CARTÃO DE CRÉDITO CONSIGNADO.
DESCONTOS EM FOLHA.
REGULARIDADE CONTRATUAL COMPROVADA.
IMPROCEDÊNCIA DOS PEDIDOS.
CONDENAÇÃO EM CUSTAS E HONORÁRIOS ADVOCATÍCIOS EM PRIMEIRO GRAU AFASTADA.
RECURSO PARCIALMENTE PROVIDO.
I.
CASO EM EXAME 1.
Recurso Inominado interposto pela autora contra sentença que julgou improcedentes os pedidos de declaração de nulidade contratual, repetição do indébito e indenização por danos morais, ao reconhecer a validade do contrato de cartão de crédito consignado.
A sentença condenou a autora ao pagamento de custas processuais e honorários advocatícios fixados em 10% do valor atualizado da causa.
II.
QUESTÃO EM DISCUSSÃO 2.
Há duas questões em discussão: (i) verificar se houve irregularidade na contratação do cartão de crédito consignado e na realização dos descontos; e (ii) determinar se é cabível a condenação da autora ao pagamento de custas e honorários advocatícios em primeiro grau.
III.
RAZÕES DE DECIDIR 3.
O contrato juntado aos autos comprova a anuência expressa da autora à consignação dos valores mínimos da fatura do cartão de crédito em folha de pagamento, afastando a alegação de ausência de consentimento. 4.
A regularidade do contrato e a ciência da autora sobre os descontos afastam a alegação de falha no dever de informação e, consequentemente, a nulidade do negócio jurídico. 5.
Nos termos do artigo 55 da Lei nº 9.099/95, a condenação em custas e honorários advocatícios na primeira instância só é cabível nos casos de litigância de má-fé, o que não se verifica no presente caso.
IV.
DISPOSITIVO E TESE 6.
Recurso parcialmente provido para excluir a condenação da autora ao pagamento de custas processuais e honorários advocatícios, mantendo-se a sentença nos demais termos.
Tese de julgamento: 1.
A contratação de cartão de crédito consignado, com autorização expressa para desconto em folha, não configura falha no dever de informação nem vício de consentimento. 2.
A condenação ao pagamento de custas processuais e honorários advocatícios em primeiro grau não se aplica aos Juizados Especiais, salvo em casos de litigância de má-fé, nos termos do artigo 55 da Lei nº 9.099/95.

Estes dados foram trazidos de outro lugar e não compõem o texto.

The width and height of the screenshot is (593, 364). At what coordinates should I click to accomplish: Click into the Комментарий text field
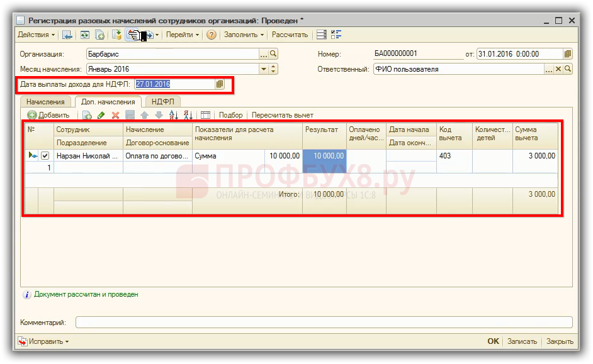324,323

Dispositivos relevantes citados: CPC, art. 487, I; Lei nº 9.099/95, arts. 46 e 55.
Jurisprudência relevante citada: STF, ARE 824091, Rel.
Min.
Rosa Weber, 1ª Turma, j. 02.12.2014.
RELATÓRIO RECURSO INOMINADO CÍVEL (460) -0800023-87.2020.8.18.0048 Origem: RECORRENTE: TERESINHA DE JESUS ABREU DE SOUSA RUFINO Advogados do(a) RECORRENTE: AECIO KLEBER DE SALES RAMOS NETO - PI6417-A, YHORRANA MAYRLA DA SILVA - PI13817-A RECORRIDO: AGIBANK FINANCEIRA S.A. - CREDITO, FINANCIAMENTO E INVESTIMENTO Advogados do(a) RECORRIDO: ANTONIO DE MORAES DOURADO NETO - PE23255-A, WILSON SALES BELCHIOR - PI9016-A RELATOR(A): 1ª Cadeira da 1ª Turma Recursal- Juiz João Antônio Bittencourt Braga Neto Trata-se demanda judicial, na qual a autora alega que: percebeu descontos em seus proventos, decorrentes de cartão de crédito consignado que não autorizou a contratação.
Por essas razões, requereu: benefícios da justiça gratuita; inversão do ônus da prova; declaração de nulidade contratual; repetição do indébito; e indenização a título de danos morais.
Em Contestação, o Requerido aduziu: falta de interesse de agir; que houve regular contratação entre as partes.
Por essas razões, requereu o acolhimento das preliminares, e, subsidiariamente, a improcedência da ação.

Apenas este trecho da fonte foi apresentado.